## What you should do:
Starting at the line that contains "This screenshot has height=488, width=1384." and ending at the end of the entries, write those lines out again with "Select" switched to "Click" and everything else unchanged. Leave the pictures out of your answer.

## Rows:
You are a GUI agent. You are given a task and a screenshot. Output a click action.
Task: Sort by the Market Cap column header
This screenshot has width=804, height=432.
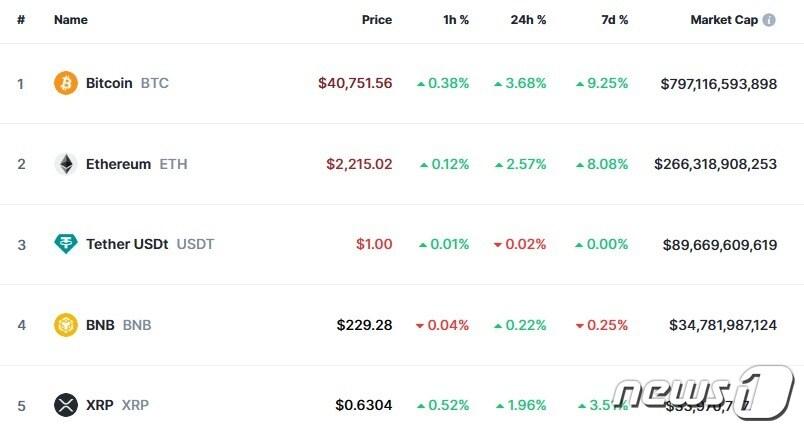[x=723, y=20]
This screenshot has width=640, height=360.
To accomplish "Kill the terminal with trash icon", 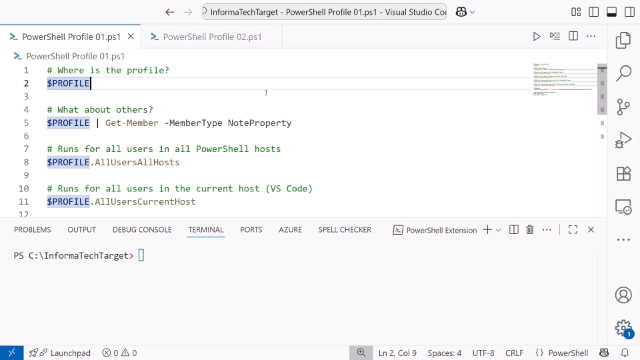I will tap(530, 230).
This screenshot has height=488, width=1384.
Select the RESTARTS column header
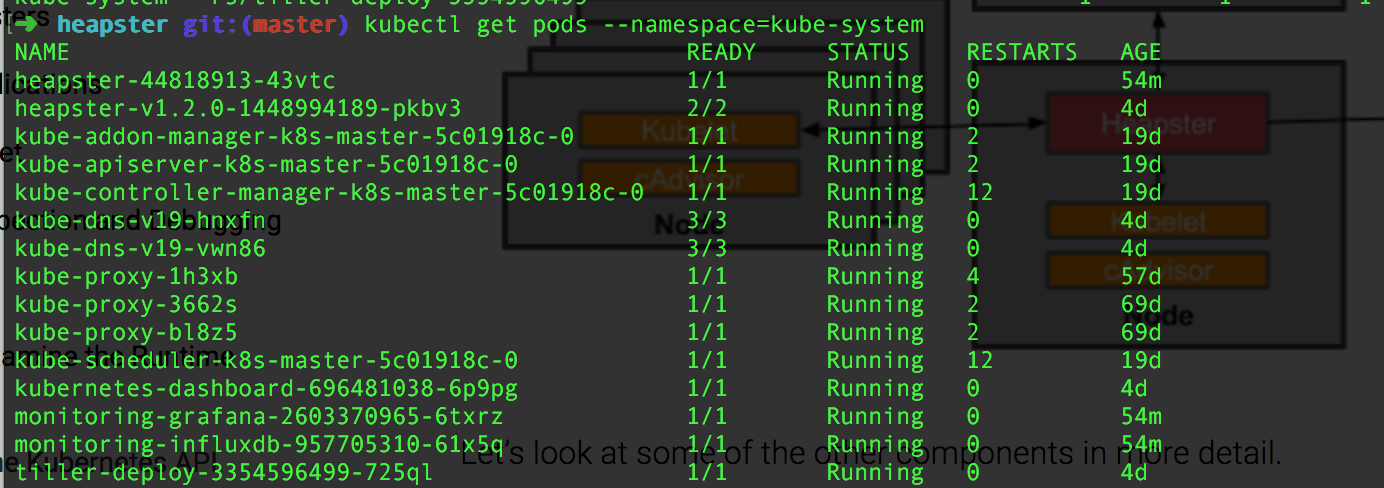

## Expected output:
This screenshot has height=488, width=1384.
Click the RESTARTS column header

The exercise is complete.